My understanding is that the hardware architecture and the operating systems are designed not to block the cpu. When any kind of blocking operation needs to happen, the operating system registers an interruption and moves on to something else, making sure the precious time of the cpu is always effectively used.
It makes me wonder why most programming languages were designed with blocking APIs, but most importantly, since the operating system works in an asynchronous way when it comes to IO, registering interruptions and dealing with results when they are ready later on, I'm really puzzled about how our programming language APIs escape this asynchrony. How does the OS provides synchronous system calls for our programming language using blocking APIs?
Where this synchrony comes from? Certainly not at the hardware level. So, is there an infinite loop somewhere I don't know about spinning and spinning until some interruption is triggered?
Your observations are correct - the operating system interacts with the underlying hardware asynchronously to perform I/O requests.
The behavior of blocking I/O comes from threads.

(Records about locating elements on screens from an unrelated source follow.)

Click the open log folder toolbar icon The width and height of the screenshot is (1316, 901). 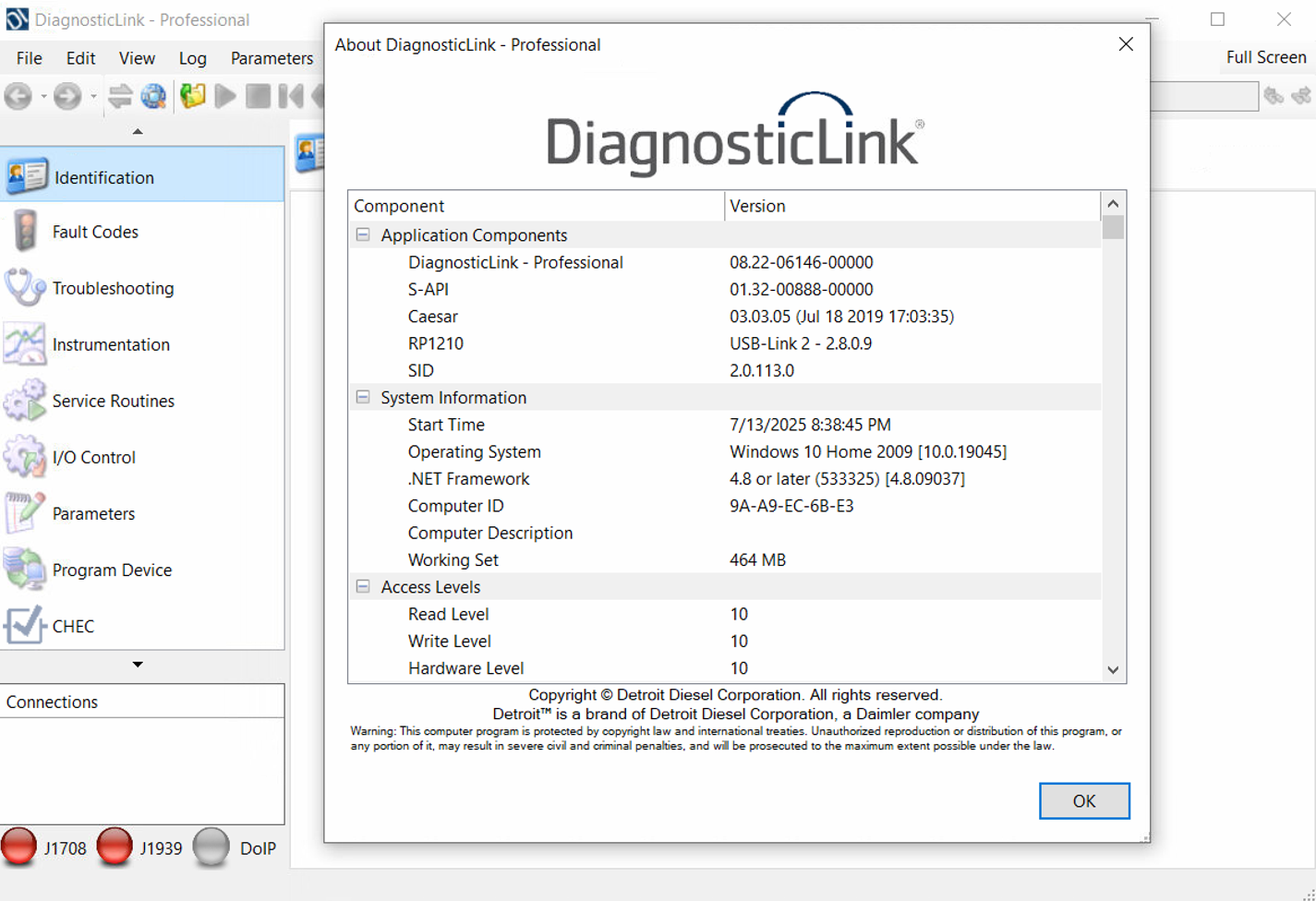[192, 96]
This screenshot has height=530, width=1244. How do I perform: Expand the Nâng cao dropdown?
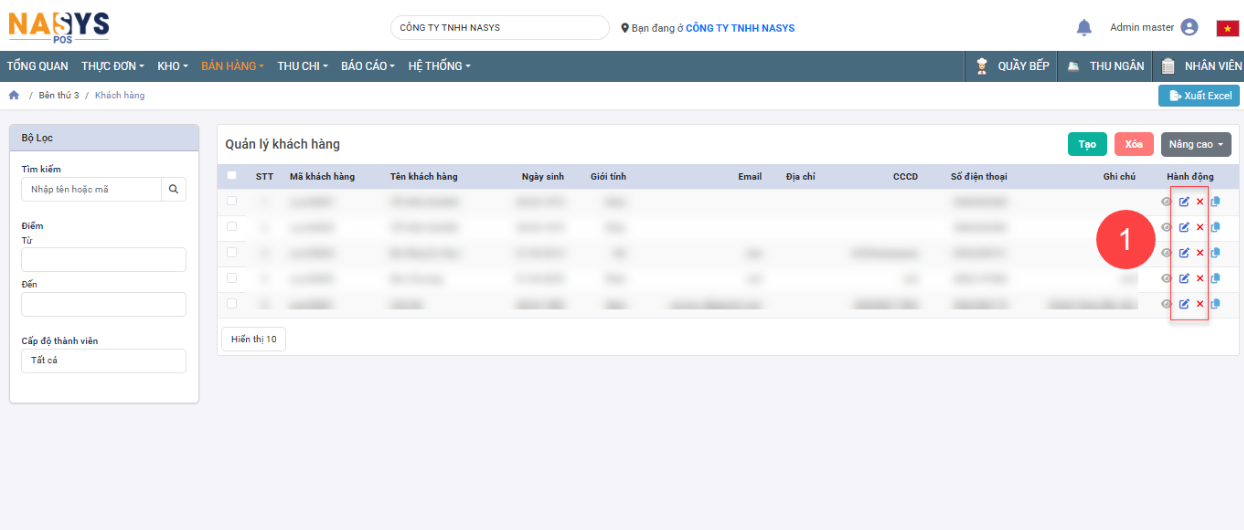click(x=1196, y=145)
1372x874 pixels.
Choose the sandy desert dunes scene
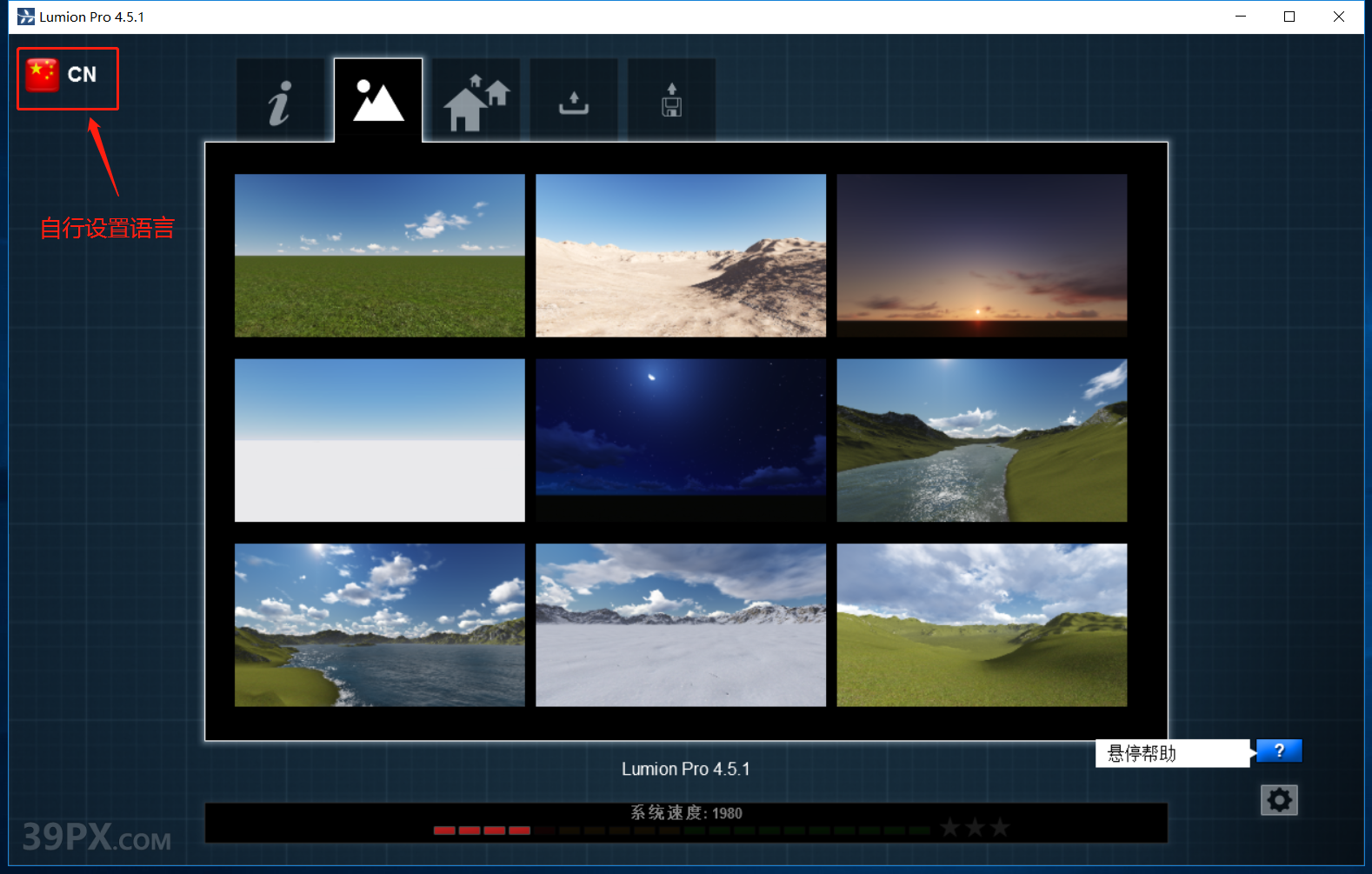pos(680,255)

Typically, the OS provides threads as an abstraction for user-mode programs to use. But sometimes, green/lightweight threads are provided by a user-mode virtual machine like in Go, Erlang, Java (Project Loom), etc. If you aren't familiar with threads as an abstraction, read up on some background theory from any OS textbook.
Each thread has a state consisting of a fixed set of registers, a dynamically growing/shrinking stack (for function arguments, function call registers, and return addresses), and a next instruction pointer. The implementation of blocking I/O is that when a thread calls an I/O function, the underlying platform hosting the thread (Java VM, Linux kernel, etc.) immediately suspends the thread so that it cannot be scheduled for execution, and also submits the I/O request to the platform below. When the platform receives the completion of the I/O request, it puts the result on that thread's stack and puts the thread on the scheduler's execution queue. That's all there is to the magic.
Why are threads popular? Well, I/O requests happen in some sort of context. You don't just read a file or write a file as a standalone operation; you read a file, run a specific algorithm to process the result, and issue further I/O requests. A thread is one way to keep track of your progress. Another way is known as "continuation passing style", where every time you perform an I/O operation (A), you pass a callback or function pointer to explicitly specify what needs to happen after I/O completion (B), but the call (A) returns immediately (non-blocking / asynchronous). This way of programming asynchronous I/O is considered hard to reason about and even harder to debug because now you don't have a meaningful call stack because it gets cleared after every I/O operation. This is discussed at length in the great essay "What color is your function?".
Note that the platform has no obligation to provide a threading abstraction to its users. The OS or language VM can very well expose an asynchronous I/O API to the user code. But the vast majority of platforms (with exceptions like Node.js) choose to provide threads because it's much easier for humans to reason about.